▸ **WORK ORDER**
Use the entries below and reproduce exactly the lines from the one containing "This screenshot has height=552, width=900." down to the one containing "The height and width of the screenshot is (600, 1000).", both of them included.

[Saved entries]
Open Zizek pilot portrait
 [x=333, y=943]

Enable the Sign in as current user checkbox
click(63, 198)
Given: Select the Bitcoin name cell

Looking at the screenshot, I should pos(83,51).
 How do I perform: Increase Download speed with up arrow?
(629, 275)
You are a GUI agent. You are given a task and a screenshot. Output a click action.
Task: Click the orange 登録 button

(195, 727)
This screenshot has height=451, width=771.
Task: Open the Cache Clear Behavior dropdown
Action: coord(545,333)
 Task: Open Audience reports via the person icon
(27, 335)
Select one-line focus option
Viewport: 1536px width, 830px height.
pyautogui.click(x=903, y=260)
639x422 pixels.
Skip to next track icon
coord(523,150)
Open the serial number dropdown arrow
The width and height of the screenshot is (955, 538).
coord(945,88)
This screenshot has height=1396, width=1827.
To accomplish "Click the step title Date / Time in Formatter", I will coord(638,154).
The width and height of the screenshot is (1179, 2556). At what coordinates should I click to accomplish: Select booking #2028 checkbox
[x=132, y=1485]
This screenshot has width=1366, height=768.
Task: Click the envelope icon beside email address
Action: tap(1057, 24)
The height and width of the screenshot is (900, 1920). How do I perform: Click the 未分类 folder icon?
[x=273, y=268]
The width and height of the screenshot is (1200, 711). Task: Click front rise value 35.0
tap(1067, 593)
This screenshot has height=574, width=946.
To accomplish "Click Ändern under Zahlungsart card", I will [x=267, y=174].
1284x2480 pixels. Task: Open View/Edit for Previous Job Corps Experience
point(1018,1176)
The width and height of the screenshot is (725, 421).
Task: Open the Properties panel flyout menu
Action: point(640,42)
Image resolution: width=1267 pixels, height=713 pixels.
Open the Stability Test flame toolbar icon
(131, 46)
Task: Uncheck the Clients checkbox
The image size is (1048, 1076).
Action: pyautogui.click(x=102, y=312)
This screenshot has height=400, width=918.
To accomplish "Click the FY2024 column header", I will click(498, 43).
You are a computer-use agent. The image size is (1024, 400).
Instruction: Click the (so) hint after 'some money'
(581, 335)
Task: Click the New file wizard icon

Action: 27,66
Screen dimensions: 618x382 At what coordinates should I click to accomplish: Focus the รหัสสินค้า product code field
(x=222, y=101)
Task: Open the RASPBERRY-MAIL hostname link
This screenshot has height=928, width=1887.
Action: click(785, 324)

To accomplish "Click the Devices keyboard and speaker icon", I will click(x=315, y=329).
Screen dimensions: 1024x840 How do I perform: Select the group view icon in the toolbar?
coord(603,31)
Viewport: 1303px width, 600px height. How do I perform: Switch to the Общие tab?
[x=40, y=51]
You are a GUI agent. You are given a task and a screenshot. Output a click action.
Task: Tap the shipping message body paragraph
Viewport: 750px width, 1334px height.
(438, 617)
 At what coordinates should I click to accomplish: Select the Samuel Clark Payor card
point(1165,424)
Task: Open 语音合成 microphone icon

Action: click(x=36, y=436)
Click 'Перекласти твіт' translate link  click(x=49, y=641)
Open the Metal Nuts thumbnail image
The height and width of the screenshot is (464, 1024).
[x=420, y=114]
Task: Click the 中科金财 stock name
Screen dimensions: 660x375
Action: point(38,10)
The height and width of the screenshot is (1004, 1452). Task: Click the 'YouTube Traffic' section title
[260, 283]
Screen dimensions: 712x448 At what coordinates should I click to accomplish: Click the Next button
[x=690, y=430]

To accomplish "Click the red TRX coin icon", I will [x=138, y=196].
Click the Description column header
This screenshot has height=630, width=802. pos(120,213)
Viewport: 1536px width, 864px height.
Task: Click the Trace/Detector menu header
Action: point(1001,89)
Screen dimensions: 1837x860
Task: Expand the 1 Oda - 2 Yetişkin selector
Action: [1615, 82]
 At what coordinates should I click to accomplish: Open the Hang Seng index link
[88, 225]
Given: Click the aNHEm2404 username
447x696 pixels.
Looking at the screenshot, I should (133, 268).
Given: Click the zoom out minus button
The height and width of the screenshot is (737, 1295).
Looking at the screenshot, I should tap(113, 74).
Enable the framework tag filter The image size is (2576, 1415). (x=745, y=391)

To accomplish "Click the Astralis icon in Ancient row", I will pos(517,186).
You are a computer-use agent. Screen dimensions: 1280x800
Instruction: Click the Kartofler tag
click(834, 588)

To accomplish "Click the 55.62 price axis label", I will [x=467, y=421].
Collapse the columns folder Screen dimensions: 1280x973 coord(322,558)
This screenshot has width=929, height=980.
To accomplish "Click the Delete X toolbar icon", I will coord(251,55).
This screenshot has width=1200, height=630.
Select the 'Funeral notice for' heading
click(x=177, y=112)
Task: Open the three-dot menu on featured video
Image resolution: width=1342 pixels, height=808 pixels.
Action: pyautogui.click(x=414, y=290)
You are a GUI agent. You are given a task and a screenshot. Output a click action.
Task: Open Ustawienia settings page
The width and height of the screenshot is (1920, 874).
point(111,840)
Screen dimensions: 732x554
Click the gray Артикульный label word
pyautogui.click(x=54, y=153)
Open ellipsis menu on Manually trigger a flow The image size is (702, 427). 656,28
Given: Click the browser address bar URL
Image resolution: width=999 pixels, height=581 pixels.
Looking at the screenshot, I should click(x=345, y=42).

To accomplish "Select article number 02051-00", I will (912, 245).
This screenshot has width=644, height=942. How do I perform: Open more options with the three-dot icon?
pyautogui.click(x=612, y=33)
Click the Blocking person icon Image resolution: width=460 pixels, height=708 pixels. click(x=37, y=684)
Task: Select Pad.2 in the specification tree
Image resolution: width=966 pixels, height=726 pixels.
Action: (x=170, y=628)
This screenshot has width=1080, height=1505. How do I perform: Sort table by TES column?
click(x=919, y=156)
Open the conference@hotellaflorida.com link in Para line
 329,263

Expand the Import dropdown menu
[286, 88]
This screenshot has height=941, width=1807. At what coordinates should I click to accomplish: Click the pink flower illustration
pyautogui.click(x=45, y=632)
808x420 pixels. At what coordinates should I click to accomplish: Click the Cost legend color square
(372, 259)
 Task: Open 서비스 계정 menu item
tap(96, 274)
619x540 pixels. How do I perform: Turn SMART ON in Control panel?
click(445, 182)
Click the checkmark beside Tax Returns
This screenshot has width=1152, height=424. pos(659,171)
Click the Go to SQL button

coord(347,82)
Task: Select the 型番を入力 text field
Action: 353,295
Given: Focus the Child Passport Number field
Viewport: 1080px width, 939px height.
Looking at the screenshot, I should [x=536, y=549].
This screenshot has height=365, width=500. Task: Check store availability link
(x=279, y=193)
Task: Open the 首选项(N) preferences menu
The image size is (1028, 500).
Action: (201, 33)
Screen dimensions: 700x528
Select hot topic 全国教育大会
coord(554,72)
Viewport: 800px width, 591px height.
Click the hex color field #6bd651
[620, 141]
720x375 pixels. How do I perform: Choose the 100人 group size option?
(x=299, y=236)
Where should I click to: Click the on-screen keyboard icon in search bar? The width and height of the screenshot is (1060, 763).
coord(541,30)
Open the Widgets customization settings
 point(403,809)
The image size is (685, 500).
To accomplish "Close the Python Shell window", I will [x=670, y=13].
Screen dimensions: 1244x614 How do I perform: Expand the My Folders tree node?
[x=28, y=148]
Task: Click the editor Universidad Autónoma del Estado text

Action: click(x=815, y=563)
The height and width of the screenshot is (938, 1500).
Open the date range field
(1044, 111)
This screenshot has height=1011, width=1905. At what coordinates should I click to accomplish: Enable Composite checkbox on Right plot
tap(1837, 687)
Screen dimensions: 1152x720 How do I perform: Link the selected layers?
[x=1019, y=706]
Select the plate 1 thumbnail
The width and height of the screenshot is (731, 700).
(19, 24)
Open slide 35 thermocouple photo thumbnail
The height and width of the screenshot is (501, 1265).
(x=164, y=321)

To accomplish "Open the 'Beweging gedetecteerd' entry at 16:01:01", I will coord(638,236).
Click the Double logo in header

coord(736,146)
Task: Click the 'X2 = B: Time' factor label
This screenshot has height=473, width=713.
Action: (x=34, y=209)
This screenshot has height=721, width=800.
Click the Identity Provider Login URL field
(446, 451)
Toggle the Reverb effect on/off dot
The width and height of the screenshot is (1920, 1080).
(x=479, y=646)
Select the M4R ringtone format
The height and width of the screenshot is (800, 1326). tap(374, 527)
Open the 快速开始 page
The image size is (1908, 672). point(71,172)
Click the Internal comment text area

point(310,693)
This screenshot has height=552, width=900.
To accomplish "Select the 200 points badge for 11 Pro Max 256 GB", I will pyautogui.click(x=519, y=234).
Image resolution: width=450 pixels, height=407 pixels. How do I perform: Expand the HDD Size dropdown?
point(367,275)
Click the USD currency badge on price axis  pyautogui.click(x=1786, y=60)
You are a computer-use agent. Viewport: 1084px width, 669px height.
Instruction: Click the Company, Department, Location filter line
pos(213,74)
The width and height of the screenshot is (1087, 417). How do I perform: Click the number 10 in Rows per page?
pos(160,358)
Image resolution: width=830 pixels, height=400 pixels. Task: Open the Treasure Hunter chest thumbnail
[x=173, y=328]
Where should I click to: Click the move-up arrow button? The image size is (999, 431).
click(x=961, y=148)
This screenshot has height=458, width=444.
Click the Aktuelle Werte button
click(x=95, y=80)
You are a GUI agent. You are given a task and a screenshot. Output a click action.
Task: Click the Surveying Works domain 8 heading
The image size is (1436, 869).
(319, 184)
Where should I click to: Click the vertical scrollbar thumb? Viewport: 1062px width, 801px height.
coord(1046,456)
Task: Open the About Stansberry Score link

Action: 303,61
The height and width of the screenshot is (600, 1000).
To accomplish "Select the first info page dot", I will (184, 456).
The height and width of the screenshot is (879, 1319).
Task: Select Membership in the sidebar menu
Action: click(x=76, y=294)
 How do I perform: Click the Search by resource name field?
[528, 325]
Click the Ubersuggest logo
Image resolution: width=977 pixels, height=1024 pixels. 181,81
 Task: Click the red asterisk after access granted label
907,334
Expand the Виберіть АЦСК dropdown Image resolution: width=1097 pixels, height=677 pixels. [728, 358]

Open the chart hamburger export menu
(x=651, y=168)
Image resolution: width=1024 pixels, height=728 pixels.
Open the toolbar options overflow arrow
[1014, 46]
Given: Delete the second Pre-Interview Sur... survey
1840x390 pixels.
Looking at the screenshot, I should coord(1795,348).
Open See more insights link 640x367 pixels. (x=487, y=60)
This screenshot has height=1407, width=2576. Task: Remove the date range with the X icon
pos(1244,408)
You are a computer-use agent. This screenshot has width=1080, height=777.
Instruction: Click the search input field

▸ **FINISHED EXERCISE**
This screenshot has height=552, width=900.
To accomplish "Select the 200 points badge for 11 Pro Max 256 GB", I will pyautogui.click(x=519, y=234).
Image resolution: width=450 pixels, height=407 pixels. How do I perform: Expand the HDD Size dropdown?
point(367,275)
Click the USD currency badge on price axis  pyautogui.click(x=1786, y=60)
You are a computer-use agent. Viewport: 1084px width, 669px height.
Instruction: Click the Company, Department, Location filter line
pos(213,74)
The width and height of the screenshot is (1087, 417). How do I perform: Click the number 10 in Rows per page?
pos(160,358)
Image resolution: width=830 pixels, height=400 pixels. Task: Open the Treasure Hunter chest thumbnail
[x=173, y=328]
Where should I click to: Click the move-up arrow button? The image size is (999, 431).
click(x=961, y=148)
This screenshot has height=458, width=444.
Click the Aktuelle Werte button
click(x=95, y=80)
You are a GUI agent. You are given a task and a screenshot. Output a click action.
Task: Click the Surveying Works domain 8 heading
The image size is (1436, 869).
(319, 184)
Where should I click to: Click the vertical scrollbar thumb? Viewport: 1062px width, 801px height.
coord(1046,456)
Task: Open the About Stansberry Score link

Action: 303,61
The height and width of the screenshot is (600, 1000).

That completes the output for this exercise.